DOCUMENT TEXT

Contact: Marc Contat – email@example.com
This software can be used to provide an insight into the regular routines and habits that are evident under periodicity analysis of longitudinal lifelog data (such as sleep records, actigraphy, etc). These routines may be daily, weekly, monthly, seasonal, annual, etc. The periodicity analysis examines the data for periodic signals which signify a rhythm in a routine. Analysis of the intensity of this signal indicates the regularity of the routine.
Related Publications: Hu, Feiyan and Smeaton, Alan F. and Newman, Eamonn and Buman, Matthew P. (2015) Using periodicity intensity to detect long term behaviour change. In: UbiComp ’15, 7-11 Sept 2015, Osaka, Japan. ISBN 978-1-4503-3575-1/15/09
Contact: Feiyan Hu – firstname.lastname@example.org, Eamonn Newman – email@example.com, Alan F. Smeaton – firstname.lastname@example.org
Picture Diary for joint reminiscing using pictures from daily life as memory cues. The Picture Diary allows the user to upload pictures automatically taken using an auto-camera like for example Narrative Clip or the Revue camera, or pictures manually taken and stored for important life-events. The pictures are shown organised into activities, and a Person with Dementia (PwD) can then reminisce and talk about the past days.
See also: www.memorizon.com
iData is a synthetic knowledge generation tool for Activities of Daily Living. Users can define various parameters customizing the generated dataset and making it as realistic as possible for benchmarking. Such parameters include: dependencies between observations (location, posture, actions and objects) and complex activities, temporal parameters such as the minimum and maximum duration of each event, routines (i.e. series of activities), repetitions and noise. The exported knowledge is in RDF-ready format, enabling interoperability and exploitation within and outside the framework of Dem@Care.

ENTRIES SHOWN
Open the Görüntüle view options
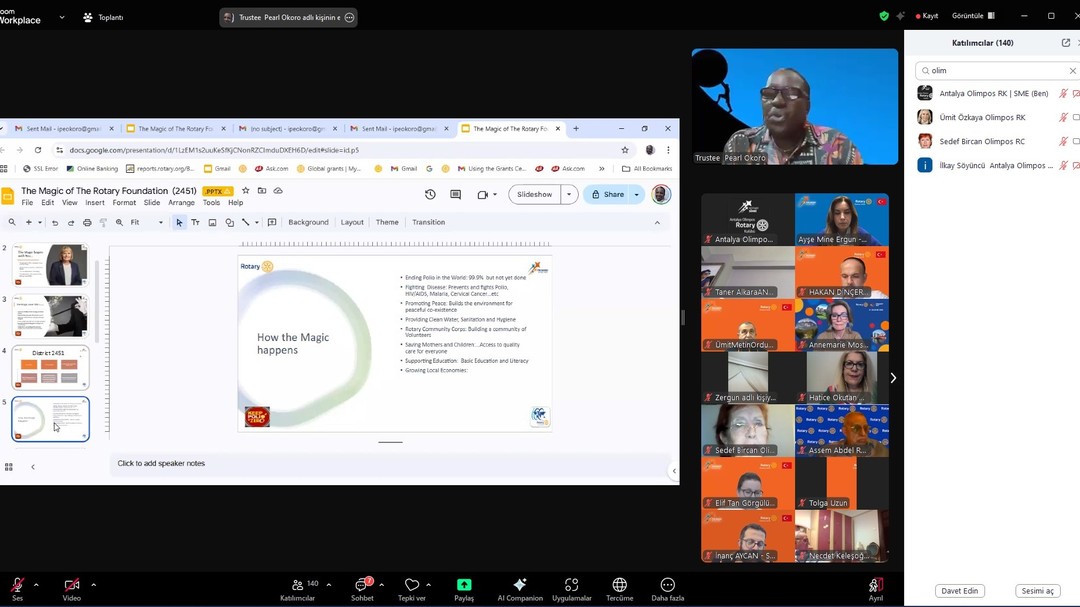This screenshot has height=607, width=1080. 973,16
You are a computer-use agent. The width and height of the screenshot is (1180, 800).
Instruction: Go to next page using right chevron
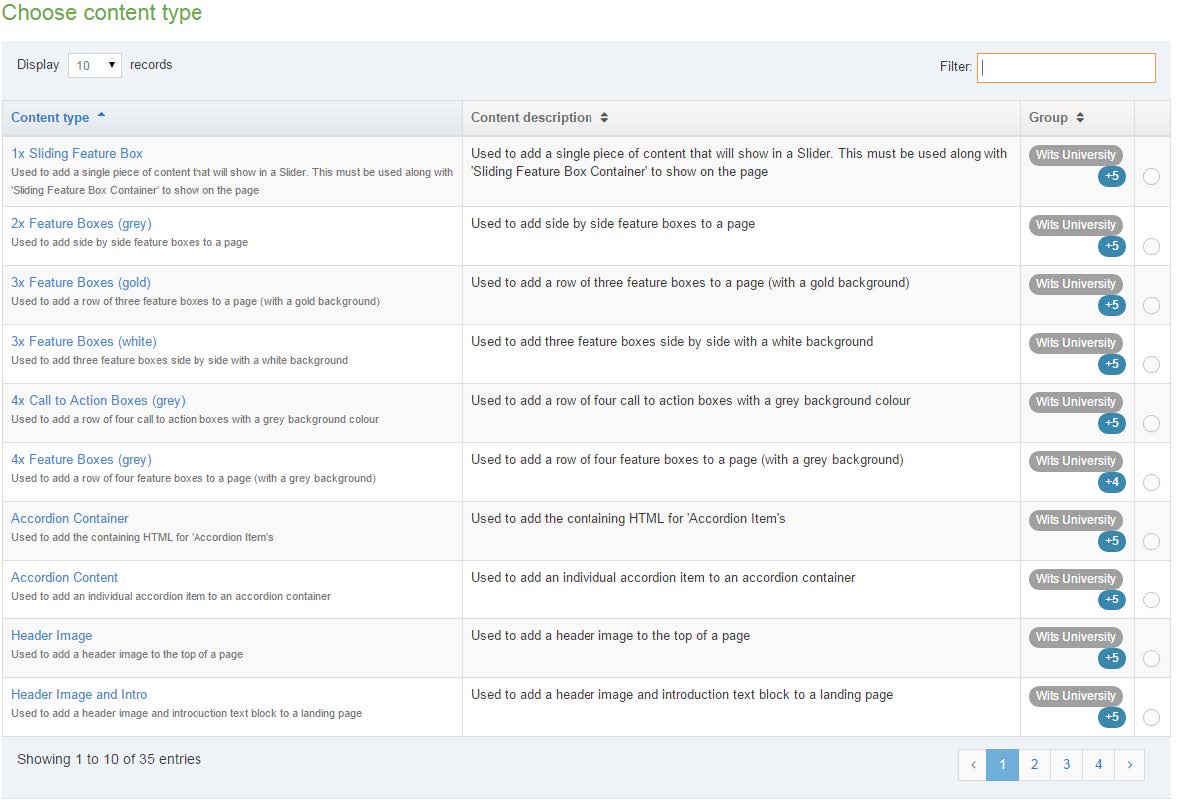click(x=1129, y=765)
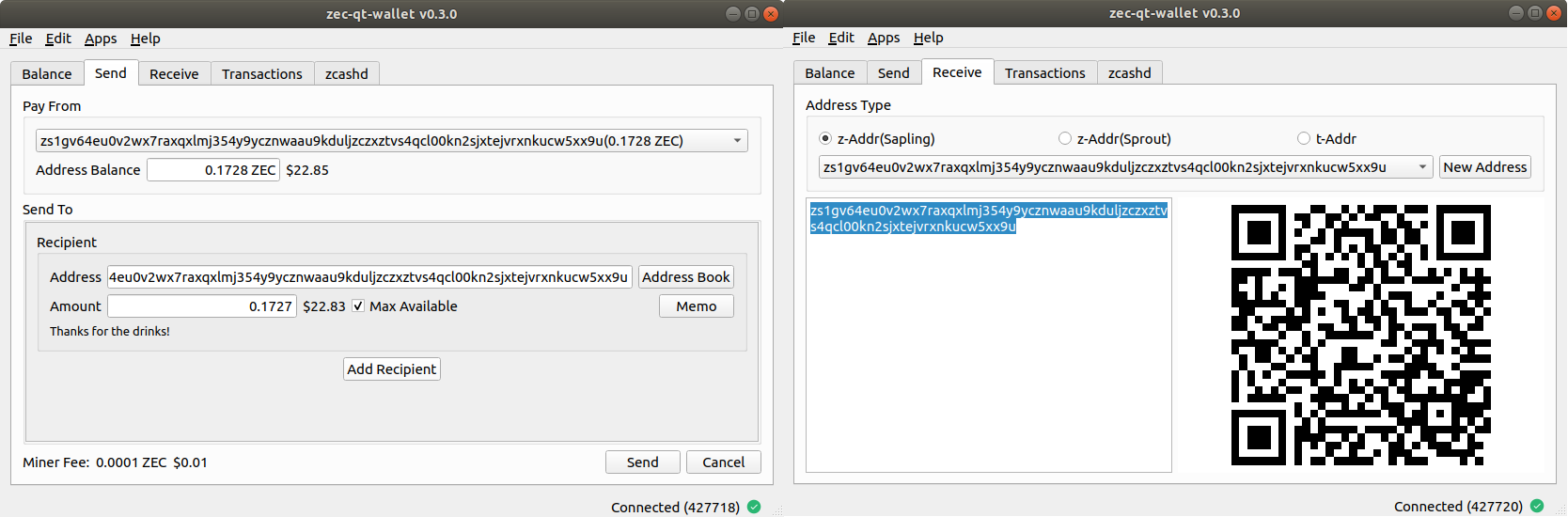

ABOUT THIS EXERCISE
According to the software descriptions, in what format does iData export its knowledge? The records are not relevant to this exercise.

COMPLETED EXERCISE
iData exports its knowledge in RDF-ready format.